The reason for that is our inout fastq files. We have samples which were sequenced twice, the second time was done to increase the sequencing depth. Unfortunately the second run was done on a different machine and with a different read length.
When I try to run unicycler
on the merged fastq files, it fails when it calculating the --kmers
automatically, trying to also use a length of 61nt. The first sequencing run produced fastq file of only 60nt length.
Does it make more sense to give the too a specific list of parameters e.g. --kmers 13,25,33,39,45,49,53,57
or is it better to work with the files separately. What does it means for the analysis, if I use kmers not as long as the reads can give me?
thanks
Assa
P.S. I also asked it on the github repo, but I don't think it is still very active there.
While you wait for answers, one easy thing to try is the trim the longer dataset down so that the sizes of all reads become identical. You will lost some data but process should go on.
thanks for the suggestion. The run does work with the given kmers.
This is exactly my question. What would be the difference (or what would be better) - do trim the fastq files and loose information or to use less kmers for the the calculation of the assemblies.
I would like to understand what these kmers are helping in.
I thought that having different sized reads is preventing you from completing the run so trimming the data would help remove that barrier.
You don't say what is the size difference between the two datasets but assuming that the libraries were randomly made (not enriched in any way) there should be no bias from prep for sequence representation.

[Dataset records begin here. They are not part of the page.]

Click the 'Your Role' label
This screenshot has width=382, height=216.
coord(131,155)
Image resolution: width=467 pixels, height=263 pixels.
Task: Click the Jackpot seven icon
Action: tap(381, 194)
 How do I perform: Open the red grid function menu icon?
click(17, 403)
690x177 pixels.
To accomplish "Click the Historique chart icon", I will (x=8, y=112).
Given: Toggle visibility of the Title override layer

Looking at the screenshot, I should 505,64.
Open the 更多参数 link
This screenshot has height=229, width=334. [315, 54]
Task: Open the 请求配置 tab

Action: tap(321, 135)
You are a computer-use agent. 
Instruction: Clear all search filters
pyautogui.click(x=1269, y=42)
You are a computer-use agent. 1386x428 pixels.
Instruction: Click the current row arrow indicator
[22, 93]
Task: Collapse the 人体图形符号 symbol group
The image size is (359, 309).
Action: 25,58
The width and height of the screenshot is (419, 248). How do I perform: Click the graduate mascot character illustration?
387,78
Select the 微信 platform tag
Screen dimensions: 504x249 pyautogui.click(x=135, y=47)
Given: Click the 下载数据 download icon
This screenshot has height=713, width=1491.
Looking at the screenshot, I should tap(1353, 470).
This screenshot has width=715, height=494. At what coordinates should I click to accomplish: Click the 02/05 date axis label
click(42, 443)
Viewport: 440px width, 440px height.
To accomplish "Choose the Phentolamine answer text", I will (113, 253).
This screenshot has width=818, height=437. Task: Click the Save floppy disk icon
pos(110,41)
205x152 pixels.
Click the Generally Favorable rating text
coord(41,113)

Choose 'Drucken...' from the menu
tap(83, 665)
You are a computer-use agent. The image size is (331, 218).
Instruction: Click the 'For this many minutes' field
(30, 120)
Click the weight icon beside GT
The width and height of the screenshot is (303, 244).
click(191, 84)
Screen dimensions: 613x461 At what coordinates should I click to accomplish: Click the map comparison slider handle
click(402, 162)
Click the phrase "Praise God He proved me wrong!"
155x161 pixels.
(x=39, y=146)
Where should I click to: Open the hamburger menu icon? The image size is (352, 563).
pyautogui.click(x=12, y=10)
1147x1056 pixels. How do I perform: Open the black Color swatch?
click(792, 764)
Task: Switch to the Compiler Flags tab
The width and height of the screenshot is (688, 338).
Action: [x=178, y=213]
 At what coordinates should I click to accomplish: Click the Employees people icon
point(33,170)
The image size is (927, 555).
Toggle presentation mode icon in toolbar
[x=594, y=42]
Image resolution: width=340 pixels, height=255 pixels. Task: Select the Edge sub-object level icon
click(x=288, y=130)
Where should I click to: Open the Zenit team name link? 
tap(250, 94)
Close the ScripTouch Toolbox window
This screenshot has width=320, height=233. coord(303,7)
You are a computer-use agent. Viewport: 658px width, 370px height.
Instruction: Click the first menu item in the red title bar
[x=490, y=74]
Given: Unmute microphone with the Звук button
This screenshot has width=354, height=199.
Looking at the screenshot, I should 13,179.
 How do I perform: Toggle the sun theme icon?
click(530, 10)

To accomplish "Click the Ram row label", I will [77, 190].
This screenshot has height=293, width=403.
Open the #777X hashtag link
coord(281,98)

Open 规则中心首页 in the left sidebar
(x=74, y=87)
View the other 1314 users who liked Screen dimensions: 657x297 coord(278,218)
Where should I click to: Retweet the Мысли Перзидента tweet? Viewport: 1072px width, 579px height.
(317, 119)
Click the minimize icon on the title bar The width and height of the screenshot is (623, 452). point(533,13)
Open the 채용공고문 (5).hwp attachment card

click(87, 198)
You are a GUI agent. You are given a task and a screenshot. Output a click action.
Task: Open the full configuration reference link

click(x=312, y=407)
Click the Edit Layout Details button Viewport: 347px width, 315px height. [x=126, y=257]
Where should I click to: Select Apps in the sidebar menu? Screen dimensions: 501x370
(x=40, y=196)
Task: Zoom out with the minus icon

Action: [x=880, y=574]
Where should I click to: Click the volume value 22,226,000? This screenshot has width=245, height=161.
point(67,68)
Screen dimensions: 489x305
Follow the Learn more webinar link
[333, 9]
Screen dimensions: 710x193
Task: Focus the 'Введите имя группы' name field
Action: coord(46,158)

Ask your favorite LLM: "what is the contribution of kmers in assembly of DNA sequence". They are mainly used for building the de Bruijn graphs, detecting sequence overlaps and for error correction. True k-mers will appear in the data often, error ones will be less frequent.
sorry for the misunderstanding. After setting the number of kmers to be below the length of the shorter reads,
unicycler
runs smoothly (the libraries are 60nt and 75nt long). I was trying to understand it it makes more sense to trim the longer reads or to set the length of kmers. Which of the two is the better approach?If you are able to get
unicycler
to run by limiting max k-mer length then that would be the best option since you won't lose the additional data.